For whom the Bone and Bell tolls

By Trevor Ballanger

Local band Bone & Bell’s music creeps up on listeners with a soft, sweet tone and erupts into a symphony of powerful vocals from lead singer Heather Smith.

Smith released her first EP, “Loom,” in 2010 and was later joined by drummer Ryan Farnham; bassist Rick Roberts; and bassist and guitar player Jason Tuller to create Bone & Bell, with its distinctive psychedelic flurry of haunting sounds. Their latest EP, “Organ Fantasies,” explores the complex parallels between the human body and spirit through the combination of classical instruments and

soft rock.

The Chronicle talked with Smith about the organic nature of music, finding joy in both light and dark situations and being vulnerable in front of an audience.

The Chronicle: Does the title of your last EP, “Organ Fantasies,” hint at your music’s visceral tone?

Heather Smith: It has a lot of layers to it, actually. I’m also a visual artist, and I did a limited edition 7-inch vinyl printing that had drawings I had done of imaginary organs of the body, [which] actually represent each of the songs. That was one way of taking it. Another way of taking it was that these were all songs inspired by various [musical] organs I have in my house that I’ve found in alleyways and flea markets. It was basically the inspiration that comes from these organs.

How do you represent a song through an object?

[The song] “Weave the Marrow” is about codependency, and the illustration for it is actually of two bodies conjoined at the bones that are breaking apart. “Colony is Good For Me” was actually a blend of the female anatomy and an ant colony. This actually started as more of a take on societal structure. It sounds heady, but actually it’s where my inspiration came from.

Do you focus on the theme of romance in your songs?

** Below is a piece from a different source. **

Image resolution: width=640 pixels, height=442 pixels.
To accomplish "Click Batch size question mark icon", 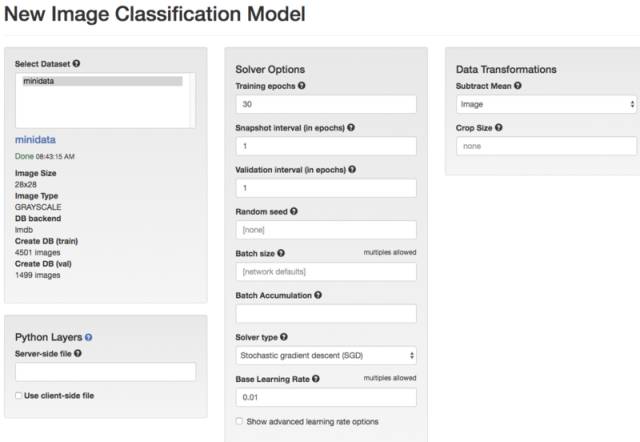I will (281, 253).
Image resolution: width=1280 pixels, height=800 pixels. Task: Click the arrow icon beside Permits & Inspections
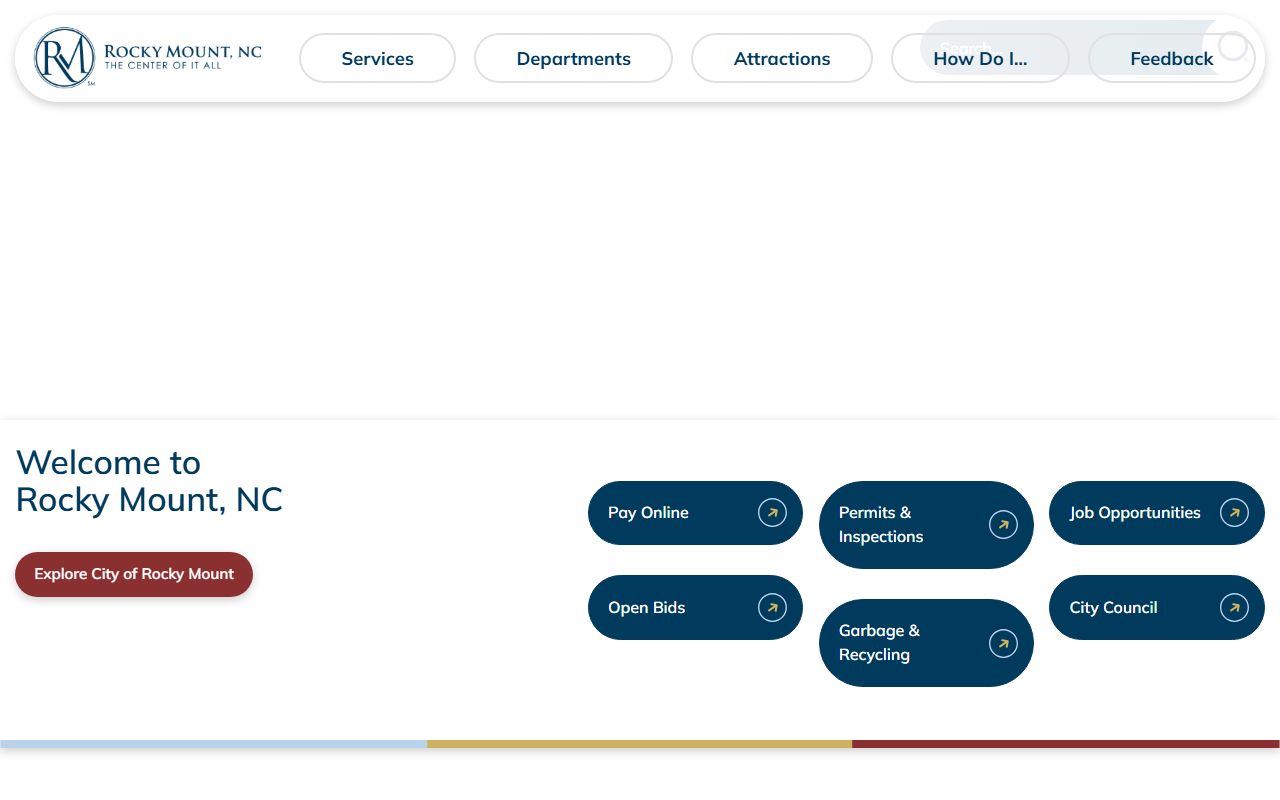tap(1003, 525)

I do sometimes. I think I have four songs, or so, about it. It actually isn’t the most common theme in my work. Really, death plays a big part, but so does life. I have a few songs that are about the creation of the universe as well as exploring what the human spirit is capable of. I try to keep a balance between the dark and the light, although I probably sway a little dark.

How does your voice play into the scheme of your music?

My voice is, in many ways, a very serious key player in the music. Not only does it allow me to [form] a gateway into a song, but I’ve been a singer for a really long time. So it feels really good and really natural for me to sing, and I trust it. What’s been cool in the last year or so, working with these guys, is that now that I have instrumentation, we can be more dynamic together. That allows me to showcase the dynamic range of my voice. I love to be small and quiet and intimate and then get really huge. It’s really fun to be able to encompass such

a range.

Are you trying to convey how the human spirit goes on after death?

That is definitely part of it. It’s also about the urgency of living in the now, being able to recognize the power we have in each instance in ourselves. That’s a big thing that humanity has in common: there’s a stopping point. I used to think that death is the ultimate prioritizer. It tells you exactly what needs to be done, exactly what you care about. I don’t want to seem infatuated with the concept. In fact, I don’t actually think I’m scared of death. I seem to find it as a recurring theme.

Do you ever feel vulnerable being on the stage and telling a story?

I’m human. The key to a good performer is the ability to really show yourself despite feeling vulnerable. It gives people a glimpse of humanity and a glimpse of connection, which I think is what we’re looking for in a lot of ways.